Un peu d’histoire. La version canonique de l’histoire admet que le XXe siècle a été le théâtre d’un combat idéologique mais aussi économique, politique et militaire, ayant conduit au triomphe de la démocratie contre les deux systèmes totalitaires adverses que furent le fascisme et le communisme. Bref, triomphe de la liberté, de l’Etat de droit et de la libre-entreprise. Cette thèse est recevable, bien qu’elle masque quelques subtilités ; mais elle reste opérationnelle pour penser le cours du monde dans ses orientations générales. L’ère du fascisme et du communisme est révolue. Actuellement, ce qu’on appelle les populismes, de droite ou de gauche, n’ont rien de totalitaire. Tout au plus, on les prendra pour des systèmes peu ou prou coercitifs mais pour l’instant, assez anodins, sauf pour les populations en marge. Comme le dévoile ce politologue bulgare, les populismes avérés et investis en Europe centrale ne sont pas opposés au libéralisme, et c’est pour cela que les libéraux les tolèrent, du moment que les affaires peuvent prospérer. Cela dit, brandir le populisme dans un éditorial est chose facile pour dénigrer le peuple, et ceci dans le cadre d’une opposition élite-peuple qui caractérise le populisme sans en épuiser les différentes facettes, nationalistes, sécuritaristes, xénophobes, et j’en passe.

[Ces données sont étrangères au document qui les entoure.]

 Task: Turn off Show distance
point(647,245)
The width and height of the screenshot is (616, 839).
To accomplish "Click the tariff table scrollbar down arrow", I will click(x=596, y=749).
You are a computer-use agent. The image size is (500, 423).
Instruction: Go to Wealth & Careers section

En bref, les différents populismes semblent constituer des sortes de synthèses (hégéliennes ?) entre la démocratie et les anciennes idéologies. Voilà pourquoi les uns accusent Sarkozy de fascisme et les autres Besancenot ou Buffet de stalinisme. Ce qui ne fait guère avancer le débat. Tout au plus, on admettra que des penchants populistes s’expriment à l’UMP et au PS avec des variantes relativement étatiques ou relativement anti-étatiques. Les uns optant, comme Ségolène Royal (qui pique le thème à Fabius) pour un Etat protecteur face à la mondialisation, les autres comme Sarkozy (imitant Madelin) préférant moins d’Etat pour une meilleure croissance face à la mondialisation et une lutte économique pour celui qui veut travailler plus dans la société.

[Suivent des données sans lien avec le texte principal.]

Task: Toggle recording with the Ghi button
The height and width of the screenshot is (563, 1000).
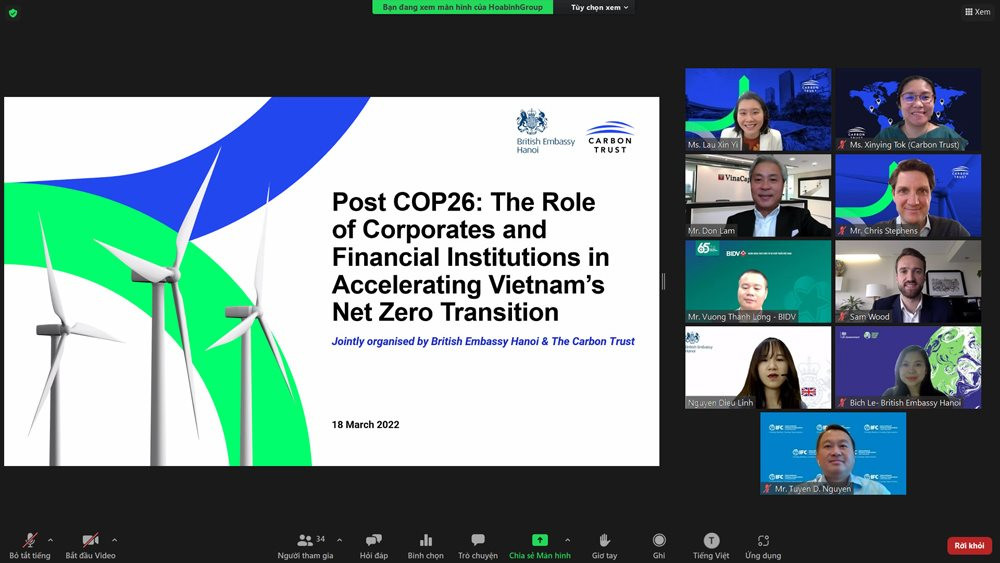Action: pyautogui.click(x=659, y=541)
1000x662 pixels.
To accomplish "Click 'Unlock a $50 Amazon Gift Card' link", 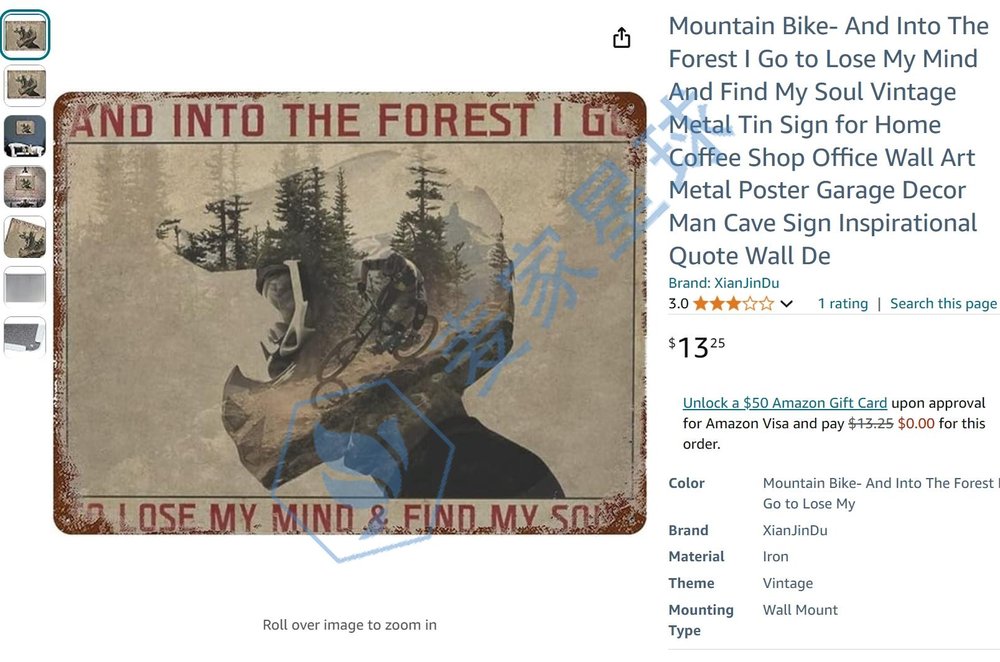I will [x=785, y=403].
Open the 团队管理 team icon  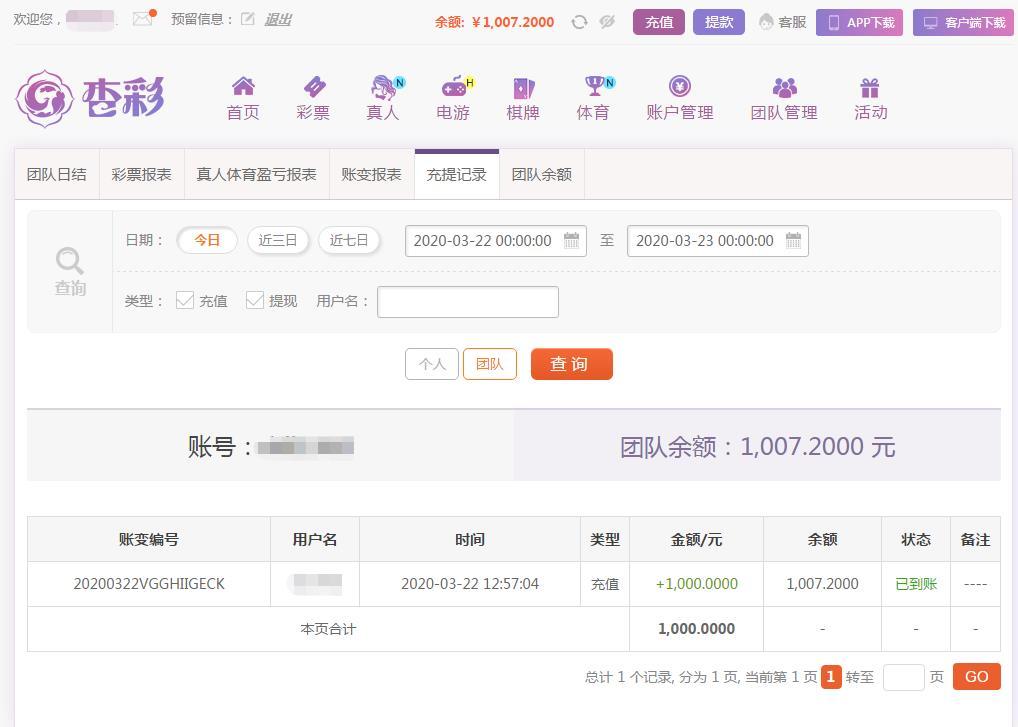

Si histoire il y aura, avec comme sens la démocratie, la République, la liberté, alors le combat ne sera pas tant économique (la croissance ne rend plus les gens plus intelligents ni meilleurs), militaire (plus d’affrontements violents), politique (le pouvoir central et médiatique ayant trouvé ses limites) que personnel, et spirituel. En une formule, la seule espérance de progrès repose sur ce hiéroglyphe mystérieux où quelques questions fondamentales furent posées, en Mai 68, à l’occasion du Festival de Woodstock, à travers ces quêtes spirituelles d’une tradition dégagée de tout emprisonnement de l’esprit tel qu’il fut appliqué, pour le meilleur et pour le pire, servant de béquille, par les institutions religieuses et politiques de la modernité. Le phénomène actuel des populismes et autres tendances nationalistes montre que les sociétés ont encore besoin de ces béquilles, ou alors qu’une ruse des pouvoirs fait en sorte de ne pas faire prospérer les voies de l’affranchissement.

Il se peut bien que les luttes politiques et idéologiques soient achevées. A quoi bon combattre Sarkozy si ce n’est pour laisser l’initiative à Ségolène, et inversement ? Quant aux extrêmes, autant les écarter du terrain démocratique en les censurant dans les urnes, mais les laisser s’exprimer pour ce qu’ils témoignent en termes de combats symboliques. L’avenir se joue autant dans les esprits que dans les productions économiques. L’âge du progrès politique est achevé, et c’est ce qui inquiète les individus, que les partis aux tendances populistes tentent de rassurer. Quand les individus auront retrouvé la voie de l’intelligence, de la confiance, en soi, pour soi, en l’autre, alors de cette nouvelle énergie, solidaire mais nullement totalitaire, émergeront des sociétés inédites. Pour l’instant, contentons-nous de décréter les élections de 2007 comme nécessaires, mais inutiles.